OceanSheet’s privacy and data protection guide
What is the GDPR?
The GDPR is a European Union regulation that establishes a new framework for handling and protecting the personal data of EU-based residents. It came into effect on May 25th, 2018 to build upon and modernize existing EU Data Protection and Privacy rules and it replaced them with one single set of rules which govern how personal information is collected and processed. It also specifically addresses the export of personal data of EU citizens outside the EU, and sets clear guidelines for companies who operate between the EU and other global markets with different legal structures and approaches to data transfer and its commercial use. It aims to strengthen personal data protection in Europe, and impacts the way we all do business.
The GDPR lays out specific requirements for businesses and organizations who are established in Europe or who serve users in Europe. Among other things, it: Regulates how businesses can collect, use, and store personal data; Builds upon current documentation and reporting requirements to increase accountability; Authorizes fines on businesses who fail to meet its requirements. We’re sure you have many questions, and we’re here to help. OceanSheet takes a customer-centric approach on data protection, control, and compliance, and we want to be a key facilitator on your GDPR journey.
Compliance with the GDPR is a top priority for OceanSheet and our customers. OceanSheet's Legal, Privacy and Security teams have carefully analyzed the GDPR and have undertook the necessary steps to ensure that we comply, we met the requirements of the GDPR. Of course, every organization’s journey to GDPR compliance is different. It depends on, among other factors, company size, the types and amount of data it processes, and its current security and privacy measures.
What are your obligations under the GDPR?
It is important to remember that you, as the user and the data controller, have specific legal obligations under the GDPR. You should be confident that any providers (data processors) which you work with have a highly robust approach to data protection, understand the obligations of the GDPR, and are well prepared to meet them.

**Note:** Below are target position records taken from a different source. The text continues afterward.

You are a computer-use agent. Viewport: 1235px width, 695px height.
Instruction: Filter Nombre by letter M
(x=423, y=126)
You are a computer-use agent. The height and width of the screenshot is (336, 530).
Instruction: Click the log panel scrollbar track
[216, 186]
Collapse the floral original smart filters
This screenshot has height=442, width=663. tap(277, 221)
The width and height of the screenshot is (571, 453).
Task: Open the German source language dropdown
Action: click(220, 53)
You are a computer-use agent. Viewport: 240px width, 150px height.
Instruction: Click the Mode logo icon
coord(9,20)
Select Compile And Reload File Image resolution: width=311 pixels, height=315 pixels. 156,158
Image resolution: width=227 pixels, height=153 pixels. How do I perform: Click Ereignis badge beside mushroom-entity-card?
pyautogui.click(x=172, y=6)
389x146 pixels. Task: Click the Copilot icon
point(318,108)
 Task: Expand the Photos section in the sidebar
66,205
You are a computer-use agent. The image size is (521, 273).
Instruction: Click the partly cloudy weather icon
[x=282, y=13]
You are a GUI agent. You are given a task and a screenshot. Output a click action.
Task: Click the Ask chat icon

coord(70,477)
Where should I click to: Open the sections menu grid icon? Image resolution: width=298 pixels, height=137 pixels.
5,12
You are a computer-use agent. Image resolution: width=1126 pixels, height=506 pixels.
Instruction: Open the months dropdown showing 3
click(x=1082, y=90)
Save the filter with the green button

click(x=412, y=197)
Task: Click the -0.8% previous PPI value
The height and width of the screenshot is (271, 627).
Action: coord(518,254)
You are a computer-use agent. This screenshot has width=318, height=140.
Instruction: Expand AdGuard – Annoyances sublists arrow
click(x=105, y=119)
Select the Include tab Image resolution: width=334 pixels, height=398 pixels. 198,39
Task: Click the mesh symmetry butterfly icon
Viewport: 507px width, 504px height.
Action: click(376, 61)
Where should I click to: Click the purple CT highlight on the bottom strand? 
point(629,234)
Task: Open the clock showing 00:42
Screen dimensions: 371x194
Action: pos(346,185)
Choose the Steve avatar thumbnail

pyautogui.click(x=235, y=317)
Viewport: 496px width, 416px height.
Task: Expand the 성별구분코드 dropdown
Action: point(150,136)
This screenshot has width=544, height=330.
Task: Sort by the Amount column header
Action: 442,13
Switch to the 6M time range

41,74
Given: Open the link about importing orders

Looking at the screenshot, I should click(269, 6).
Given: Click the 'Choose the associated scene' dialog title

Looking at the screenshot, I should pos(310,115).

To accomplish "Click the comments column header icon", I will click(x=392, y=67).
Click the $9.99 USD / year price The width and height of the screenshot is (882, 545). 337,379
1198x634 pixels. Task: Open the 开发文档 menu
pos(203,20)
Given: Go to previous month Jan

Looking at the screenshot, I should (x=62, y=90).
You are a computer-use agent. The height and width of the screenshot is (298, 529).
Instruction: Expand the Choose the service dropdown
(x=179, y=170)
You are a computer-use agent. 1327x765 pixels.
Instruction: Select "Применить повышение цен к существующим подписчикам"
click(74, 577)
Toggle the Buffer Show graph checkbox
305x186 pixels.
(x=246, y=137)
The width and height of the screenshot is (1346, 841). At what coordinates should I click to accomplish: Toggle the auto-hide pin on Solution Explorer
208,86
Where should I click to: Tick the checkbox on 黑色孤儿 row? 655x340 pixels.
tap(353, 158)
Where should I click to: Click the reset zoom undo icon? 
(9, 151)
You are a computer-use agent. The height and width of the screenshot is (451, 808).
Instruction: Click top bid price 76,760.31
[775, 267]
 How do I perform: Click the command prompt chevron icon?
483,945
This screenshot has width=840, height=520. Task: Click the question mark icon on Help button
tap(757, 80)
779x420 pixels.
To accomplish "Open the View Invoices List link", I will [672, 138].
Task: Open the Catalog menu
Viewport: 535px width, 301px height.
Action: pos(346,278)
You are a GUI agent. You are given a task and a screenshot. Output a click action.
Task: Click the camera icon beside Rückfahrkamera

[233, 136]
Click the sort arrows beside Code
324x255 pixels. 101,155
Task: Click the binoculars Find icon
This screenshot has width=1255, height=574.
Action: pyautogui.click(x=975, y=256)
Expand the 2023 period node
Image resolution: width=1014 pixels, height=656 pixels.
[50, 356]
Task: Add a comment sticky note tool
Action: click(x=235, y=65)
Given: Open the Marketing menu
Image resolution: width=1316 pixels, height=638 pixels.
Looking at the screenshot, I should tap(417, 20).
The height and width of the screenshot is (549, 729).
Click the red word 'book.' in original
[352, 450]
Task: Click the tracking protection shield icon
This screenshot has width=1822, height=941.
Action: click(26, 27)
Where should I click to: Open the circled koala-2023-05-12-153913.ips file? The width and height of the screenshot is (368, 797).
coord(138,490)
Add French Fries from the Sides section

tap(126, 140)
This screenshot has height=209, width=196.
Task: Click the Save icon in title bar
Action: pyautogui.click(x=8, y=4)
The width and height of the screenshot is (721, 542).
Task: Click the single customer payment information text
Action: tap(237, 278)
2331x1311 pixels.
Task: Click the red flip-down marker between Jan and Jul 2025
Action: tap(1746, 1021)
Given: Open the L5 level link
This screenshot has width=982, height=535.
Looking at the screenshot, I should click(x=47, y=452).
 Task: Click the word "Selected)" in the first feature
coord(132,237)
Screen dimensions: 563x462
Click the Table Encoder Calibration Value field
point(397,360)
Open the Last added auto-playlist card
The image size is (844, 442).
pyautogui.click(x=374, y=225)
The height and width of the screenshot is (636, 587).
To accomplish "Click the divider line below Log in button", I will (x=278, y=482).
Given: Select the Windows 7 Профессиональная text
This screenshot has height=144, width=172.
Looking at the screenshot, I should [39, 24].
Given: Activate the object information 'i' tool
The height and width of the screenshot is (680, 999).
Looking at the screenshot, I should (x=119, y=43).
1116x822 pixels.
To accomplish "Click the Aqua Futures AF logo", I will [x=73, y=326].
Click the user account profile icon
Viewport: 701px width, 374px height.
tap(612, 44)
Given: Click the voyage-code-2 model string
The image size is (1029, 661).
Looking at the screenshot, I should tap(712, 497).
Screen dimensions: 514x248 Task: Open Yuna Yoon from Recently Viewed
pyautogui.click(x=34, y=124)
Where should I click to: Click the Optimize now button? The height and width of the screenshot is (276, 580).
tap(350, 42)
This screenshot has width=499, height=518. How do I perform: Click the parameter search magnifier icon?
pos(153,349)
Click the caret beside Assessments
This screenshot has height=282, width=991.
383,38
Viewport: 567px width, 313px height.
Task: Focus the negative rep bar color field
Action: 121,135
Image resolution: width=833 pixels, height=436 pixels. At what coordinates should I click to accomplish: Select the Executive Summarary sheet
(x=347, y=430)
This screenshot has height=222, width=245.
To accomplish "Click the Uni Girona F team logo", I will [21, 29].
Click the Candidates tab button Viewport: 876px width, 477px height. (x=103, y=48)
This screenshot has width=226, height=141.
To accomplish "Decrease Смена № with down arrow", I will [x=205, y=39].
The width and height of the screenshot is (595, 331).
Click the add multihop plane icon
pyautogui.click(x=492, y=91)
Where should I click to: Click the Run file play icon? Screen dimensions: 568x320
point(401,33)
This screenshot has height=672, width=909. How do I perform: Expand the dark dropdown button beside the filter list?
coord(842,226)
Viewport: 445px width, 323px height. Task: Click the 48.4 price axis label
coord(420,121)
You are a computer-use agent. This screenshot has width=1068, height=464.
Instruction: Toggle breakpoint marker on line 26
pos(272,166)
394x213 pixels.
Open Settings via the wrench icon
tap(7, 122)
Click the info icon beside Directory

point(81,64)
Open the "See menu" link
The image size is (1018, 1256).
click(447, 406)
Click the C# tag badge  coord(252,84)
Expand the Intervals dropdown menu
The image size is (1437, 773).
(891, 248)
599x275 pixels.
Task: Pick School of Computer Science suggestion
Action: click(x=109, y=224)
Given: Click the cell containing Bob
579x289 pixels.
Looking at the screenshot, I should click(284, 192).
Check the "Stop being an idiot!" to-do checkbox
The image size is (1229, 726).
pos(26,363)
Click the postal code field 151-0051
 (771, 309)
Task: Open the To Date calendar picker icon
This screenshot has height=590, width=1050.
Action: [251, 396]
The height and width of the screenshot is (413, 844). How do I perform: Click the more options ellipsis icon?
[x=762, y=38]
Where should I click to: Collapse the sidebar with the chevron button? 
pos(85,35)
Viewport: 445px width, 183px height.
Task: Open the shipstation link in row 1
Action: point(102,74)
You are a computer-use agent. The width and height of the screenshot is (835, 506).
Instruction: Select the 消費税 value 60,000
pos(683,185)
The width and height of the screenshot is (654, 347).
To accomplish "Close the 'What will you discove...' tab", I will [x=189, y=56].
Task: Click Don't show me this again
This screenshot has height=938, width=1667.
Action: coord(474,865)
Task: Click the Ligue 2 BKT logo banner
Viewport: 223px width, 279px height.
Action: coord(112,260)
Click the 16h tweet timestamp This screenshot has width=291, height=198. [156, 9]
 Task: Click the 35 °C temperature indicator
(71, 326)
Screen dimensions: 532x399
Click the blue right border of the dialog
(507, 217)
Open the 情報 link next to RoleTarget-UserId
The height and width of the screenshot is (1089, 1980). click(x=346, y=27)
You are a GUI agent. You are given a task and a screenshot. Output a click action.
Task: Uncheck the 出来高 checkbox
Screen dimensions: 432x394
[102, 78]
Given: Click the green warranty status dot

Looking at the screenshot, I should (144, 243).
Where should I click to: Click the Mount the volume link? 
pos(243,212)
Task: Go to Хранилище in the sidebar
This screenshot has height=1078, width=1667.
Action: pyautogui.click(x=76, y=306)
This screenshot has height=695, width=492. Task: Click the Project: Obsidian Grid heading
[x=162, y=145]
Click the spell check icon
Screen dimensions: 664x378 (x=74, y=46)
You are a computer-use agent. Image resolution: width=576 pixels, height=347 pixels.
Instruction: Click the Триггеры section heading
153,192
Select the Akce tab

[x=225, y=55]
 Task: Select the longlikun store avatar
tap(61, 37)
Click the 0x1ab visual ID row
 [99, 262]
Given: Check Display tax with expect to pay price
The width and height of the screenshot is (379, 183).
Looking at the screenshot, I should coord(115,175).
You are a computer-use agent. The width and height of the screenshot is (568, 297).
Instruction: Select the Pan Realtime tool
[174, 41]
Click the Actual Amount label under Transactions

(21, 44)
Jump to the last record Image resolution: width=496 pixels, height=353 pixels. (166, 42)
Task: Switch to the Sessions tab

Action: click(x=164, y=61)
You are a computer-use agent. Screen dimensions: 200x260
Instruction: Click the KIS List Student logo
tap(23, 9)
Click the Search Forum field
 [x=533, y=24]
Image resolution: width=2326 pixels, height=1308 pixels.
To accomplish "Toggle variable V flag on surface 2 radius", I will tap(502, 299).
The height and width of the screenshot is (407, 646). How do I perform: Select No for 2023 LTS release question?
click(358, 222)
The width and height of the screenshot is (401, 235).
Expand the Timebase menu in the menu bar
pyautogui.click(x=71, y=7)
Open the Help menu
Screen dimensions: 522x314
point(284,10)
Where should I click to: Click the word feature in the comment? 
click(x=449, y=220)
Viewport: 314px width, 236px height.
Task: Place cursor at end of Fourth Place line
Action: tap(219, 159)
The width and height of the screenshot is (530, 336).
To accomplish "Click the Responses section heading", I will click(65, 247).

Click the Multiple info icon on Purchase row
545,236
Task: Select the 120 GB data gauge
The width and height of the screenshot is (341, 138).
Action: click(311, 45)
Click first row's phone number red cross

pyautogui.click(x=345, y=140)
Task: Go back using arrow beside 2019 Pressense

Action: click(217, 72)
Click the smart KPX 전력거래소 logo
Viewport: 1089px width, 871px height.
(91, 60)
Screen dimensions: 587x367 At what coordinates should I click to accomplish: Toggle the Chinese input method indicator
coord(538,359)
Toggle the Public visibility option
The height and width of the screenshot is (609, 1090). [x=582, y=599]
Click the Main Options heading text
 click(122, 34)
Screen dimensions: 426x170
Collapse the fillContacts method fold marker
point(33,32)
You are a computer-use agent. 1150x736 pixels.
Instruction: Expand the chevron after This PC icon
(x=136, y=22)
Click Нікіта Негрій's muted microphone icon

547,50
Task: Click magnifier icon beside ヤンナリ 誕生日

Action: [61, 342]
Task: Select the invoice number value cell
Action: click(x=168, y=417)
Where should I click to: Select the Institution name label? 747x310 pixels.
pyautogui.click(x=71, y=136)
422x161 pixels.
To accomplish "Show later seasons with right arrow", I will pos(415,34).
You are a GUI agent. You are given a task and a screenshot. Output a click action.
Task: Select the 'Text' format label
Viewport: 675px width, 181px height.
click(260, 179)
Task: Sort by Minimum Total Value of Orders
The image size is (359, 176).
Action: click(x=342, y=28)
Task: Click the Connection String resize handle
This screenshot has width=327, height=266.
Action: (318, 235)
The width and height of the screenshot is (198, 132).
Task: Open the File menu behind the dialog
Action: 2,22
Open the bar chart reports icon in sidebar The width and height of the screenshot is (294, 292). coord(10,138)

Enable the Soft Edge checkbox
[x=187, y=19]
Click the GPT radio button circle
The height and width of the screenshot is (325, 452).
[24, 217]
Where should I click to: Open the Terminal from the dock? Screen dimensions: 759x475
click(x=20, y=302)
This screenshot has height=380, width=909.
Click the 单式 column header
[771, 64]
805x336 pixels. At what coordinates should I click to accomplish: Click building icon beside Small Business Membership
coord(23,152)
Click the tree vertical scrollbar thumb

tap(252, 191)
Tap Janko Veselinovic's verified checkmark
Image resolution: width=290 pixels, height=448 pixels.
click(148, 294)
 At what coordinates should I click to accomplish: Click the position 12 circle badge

The GDPR does not impose a requirement for personal data to remain within the EU. In fact, the GDPR permits the transfer of personal data to non-EU countries in line with a number of recognized methods, including standard contractual clauses and frameworks such as the EU-US Privacy Shield. Under GDPR data can be hosted and processed in non-EU countries as long as you, or your providers who transfer data on your behalf, have one of the necessary transfer mechanisms in place.
OceanSheet's Privacy Policy sets out our approach to working together to keep your data secure and helps make clear OceanSheet's responsibilities and our customers’ responsibilities.
GDPR: Key changes
The GDPR brings with it a shift in mindset. It expressly introduces several principles that previously underpinned data protection law, such as the “accountability principle” and “privacy by design,” and encourages organizations to take more responsibility for protecting the personal data they handle.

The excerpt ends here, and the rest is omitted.